Он ощутил на своем плече ее руку.

— Если бы только я поехал с вами, как она хотела, может, этого и не случилось бы.

— Ты не можешь быть уверен в этом.

— Почему я не поехал? Что было такого важного, что я не мог вырваться? Если бы я поехал, может быть, я сидел бы там, где была она. Может быть, она выжила бы и родила нашего ребенка, а я погиб бы. Жаль, что нет. Я хотел этого…

— Нет, не хотел. — Резкий голос Марси заставил его вскинуть голову. Он отнял руки от глаз. — Если ты еще раз скажешь что-то подобное, я снова дам тебе пощечину.

— Это правда, Марси.

— Неправда, — ответила она, категорически качая головой. — Если ты и самом деле хотел умереть, почему ты не похоронен рядом с Таней? Почему ты не нажал на спусковой крючок, или не бросил машину с моста, или не взял в руки опасную бритву, или не проглотил горсть пилюль?

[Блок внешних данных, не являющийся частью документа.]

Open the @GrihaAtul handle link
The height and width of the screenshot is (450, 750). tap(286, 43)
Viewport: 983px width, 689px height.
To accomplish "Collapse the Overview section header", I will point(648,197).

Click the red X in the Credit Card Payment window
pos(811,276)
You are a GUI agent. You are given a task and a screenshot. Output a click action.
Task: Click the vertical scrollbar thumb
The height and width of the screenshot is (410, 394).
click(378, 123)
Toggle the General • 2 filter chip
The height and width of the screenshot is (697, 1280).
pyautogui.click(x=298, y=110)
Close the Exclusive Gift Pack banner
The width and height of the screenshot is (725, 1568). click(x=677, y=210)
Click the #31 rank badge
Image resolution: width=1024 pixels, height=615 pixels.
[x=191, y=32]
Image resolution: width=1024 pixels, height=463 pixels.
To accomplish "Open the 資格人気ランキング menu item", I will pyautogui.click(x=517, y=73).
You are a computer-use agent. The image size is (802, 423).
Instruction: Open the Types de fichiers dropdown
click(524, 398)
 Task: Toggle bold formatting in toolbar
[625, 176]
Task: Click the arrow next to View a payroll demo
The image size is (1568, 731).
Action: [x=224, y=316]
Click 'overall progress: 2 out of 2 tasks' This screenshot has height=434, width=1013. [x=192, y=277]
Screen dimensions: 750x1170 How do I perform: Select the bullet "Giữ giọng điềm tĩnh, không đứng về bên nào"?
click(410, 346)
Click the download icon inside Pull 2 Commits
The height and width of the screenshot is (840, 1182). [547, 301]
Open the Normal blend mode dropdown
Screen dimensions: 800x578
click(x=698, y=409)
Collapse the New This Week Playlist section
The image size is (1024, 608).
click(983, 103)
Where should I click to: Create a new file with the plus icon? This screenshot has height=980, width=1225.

Она вскочила, дрожа от возмущения, продолжая наступать на него.

— Есть десятки способов покончить с собой, Чейз. Пьянство, бабы и родео — среди них. Но можешь не сомневаться: это чертовски медленный способ саморазрушения. Так что — либо ты лжешь, говоря, что хотел умереть, либо ты поразительно неумело действуешь. Единственное, что тебе хорошо удалось, — это совершенно расклеиться и испортить жизнь всем окружающим.

Он тоже встал. Теперь его раненая грудь болела не от горя, а от гнева.